OT: Partition table lost

Davis Johnson davis at frizzen.com
Sat Nov 27 17:28:52 UTC 2004


I know this is a long shot, along the lines of "is it plugged in", but 
make sure that the device special files (/dev/sdb, /dev/sdb1 etc) exist 
and have the correct major/minor device numbers, permissions etc.

I had similar symptoms once on a system with an unreasonable number of 
SCSI disks. Those past the point of reason had much the symptoms you 
describe until I got /dev straightend out.

sda and sdb should be right already for you, though.
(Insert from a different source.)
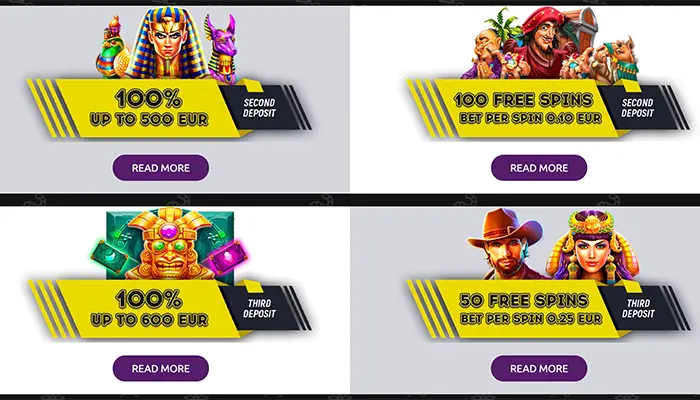Open Read More for 100% up to 500 EUR
The image size is (700, 400).
point(161,168)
Arkadiy Chapkis - Arc wrote:

>  Yes, looks like kernel sees it:
># cat /proc/partitions
>...
>   8    16  194131168 sdb
>   8    17  194129428 sdb1
>
>  But none of the fs utilities do (e2fsck, mount, fdisk). There is ext3 filesystem on this partition, how do I get it
>back? Is there a specific module(s) I should be looking to tell kernel to make the partition available to the rest of
>the system?
>
>  
>
>>>  Below is partial output of dmesg related to scsi.
>>>      
>>>
>>....
>>    
>>
>>>SCSI device sda: drive cache: write back
>>> sda: sda1 sda2
>>>      
>>>
>>        ^^^^^^
>>......
>>    
>>
>>>SCSI device sdb: drive cache: write back
>>> sdb: sdb1
>>>      
>>>
>>        ^^
>>
>>So, as far as kernel is concerned, you have your partition tables
>>even if you cannot find them with fdisk (where most likely you are
>>trying to list wrong types).  Try typing 'cat /proc/partitions'
>>and see what this will show.
>>
>>  Michal
>>    
>>
>
>
>                                      Arc C.